### TASK DESCRIPTION
Return all of the data verbatim, dropping any picture.
***** DATASET ENTRIES
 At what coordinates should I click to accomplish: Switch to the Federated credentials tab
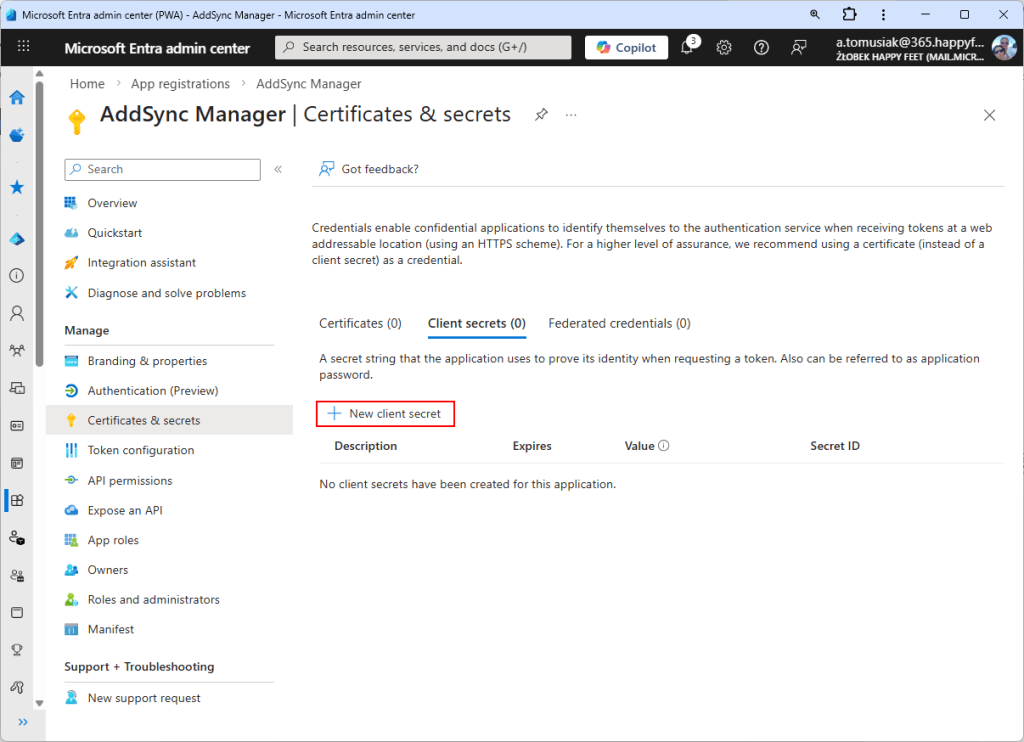619,323
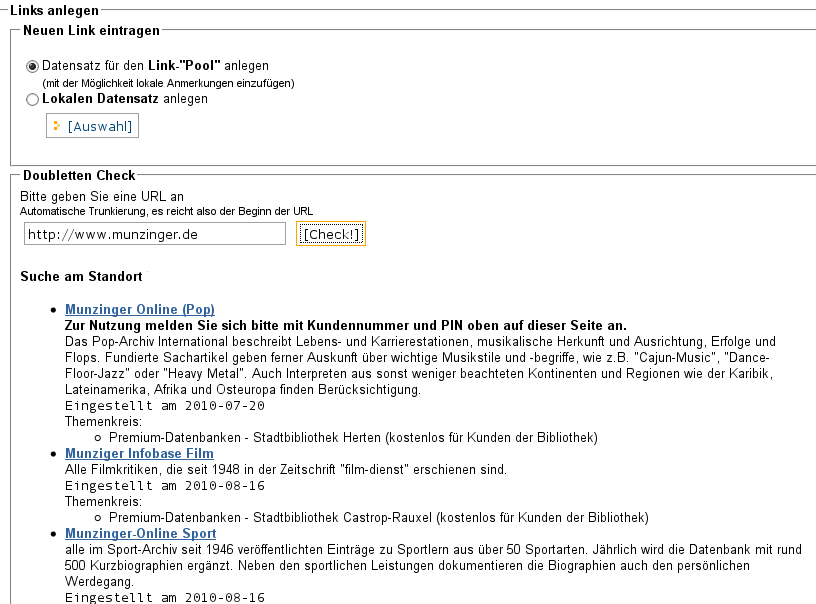
Task: Click the Stadtbibliothek Castrop-Rauxel Themenkreis entry
Action: pyautogui.click(x=378, y=518)
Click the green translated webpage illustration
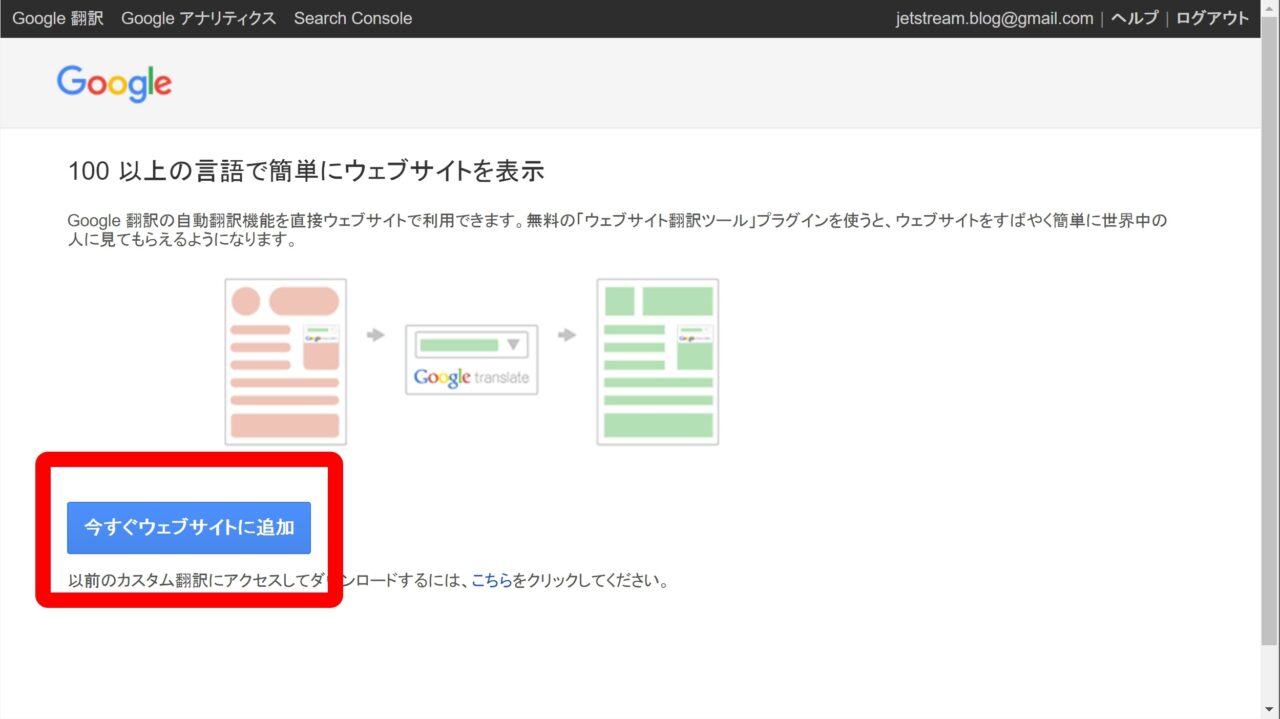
**********
### SOLVED PROBLEM
 At what coordinates should I click to accomplish: Switch to the Federated credentials tab
619,323
Task: Click the Stadtbibliothek Castrop-Rauxel Themenkreis entry
Action: pyautogui.click(x=378, y=518)
Click the green translated webpage illustration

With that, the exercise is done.